Toda a gente se derrete com animais bebés. São sempre caçadores de likes no instagram. Uma pessoa compra um cão, normalmente um beagle ou um bulldog francês já com a perspectiva de fazer criação porque foi caro, e durante o primeiro ano criam-lhe um perfil para nos obrigarem a gostar da página do Piruças. Aquele cão é um like magnet, uma foto dele a dormir costuma ter mais likes que o post daquele gajo a anunciar que foi pai.
Entretanto o cão cresce e perde a magia. As fotos são cada vez mais raras, uma pessoa começa a pensar que o cão morreu ou foi viver para a casa da avó porque a incontinência dele não combinava com os tacos de madeira da sala. Isto é o primeiro ano de vida de um cão.
Já a vida da pomba bebé é uma vida lixada.

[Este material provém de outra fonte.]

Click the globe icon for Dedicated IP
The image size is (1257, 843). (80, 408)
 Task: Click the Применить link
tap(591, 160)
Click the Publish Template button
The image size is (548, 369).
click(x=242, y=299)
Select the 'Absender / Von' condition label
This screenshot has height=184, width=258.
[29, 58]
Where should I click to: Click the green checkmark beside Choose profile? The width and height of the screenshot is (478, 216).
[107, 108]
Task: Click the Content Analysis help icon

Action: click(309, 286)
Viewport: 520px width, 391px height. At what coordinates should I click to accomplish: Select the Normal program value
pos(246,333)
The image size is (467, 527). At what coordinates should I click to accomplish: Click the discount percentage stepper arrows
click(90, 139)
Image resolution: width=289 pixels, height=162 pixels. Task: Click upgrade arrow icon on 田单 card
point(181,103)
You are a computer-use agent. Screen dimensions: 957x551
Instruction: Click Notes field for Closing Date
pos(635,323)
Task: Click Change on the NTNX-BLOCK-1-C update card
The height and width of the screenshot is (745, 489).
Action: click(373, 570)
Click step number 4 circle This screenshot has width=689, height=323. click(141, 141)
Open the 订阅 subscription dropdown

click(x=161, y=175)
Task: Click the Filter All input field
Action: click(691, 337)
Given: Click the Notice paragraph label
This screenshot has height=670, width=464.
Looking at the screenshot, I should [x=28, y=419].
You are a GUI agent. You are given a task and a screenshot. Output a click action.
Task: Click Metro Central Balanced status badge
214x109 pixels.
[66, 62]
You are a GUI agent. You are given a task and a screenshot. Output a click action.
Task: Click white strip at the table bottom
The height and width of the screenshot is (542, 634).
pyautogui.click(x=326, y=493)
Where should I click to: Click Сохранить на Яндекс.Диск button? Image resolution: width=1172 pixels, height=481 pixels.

Nunca ninguém viu uma pomba bebé. Em princípio os animais bebés são mais fofos, mas nós odiamos tanto as pombas que nem sequer queremos saber como é que elas são em pequenitas. Podem até dar mais likes que o Piruças, mas ninguém quer saber.
As pessoas dizem que as pombas têm doenças, mas eu não conheço ninguém que tenha ficado gripado por passar numa praça com pombas. Nunca nenhum médico prescreve antibióticos e pede para ficarmos longe do Rossio, ou ir à volta.
A pomba é o único animal que é socialmente aceitável nós atropelarmos e nem sequer parar para ver o que se passa. Toda a gente fica mais preocupada com o estrago no carro do que com o estado da pomba. A vida das pombas é desprezada. Não têm lugar nem no jardim zoológico nem na loja de animais. Nem sequer atrás das grades, quanto muito é à frente das grades, de um jipe a 50 km/h.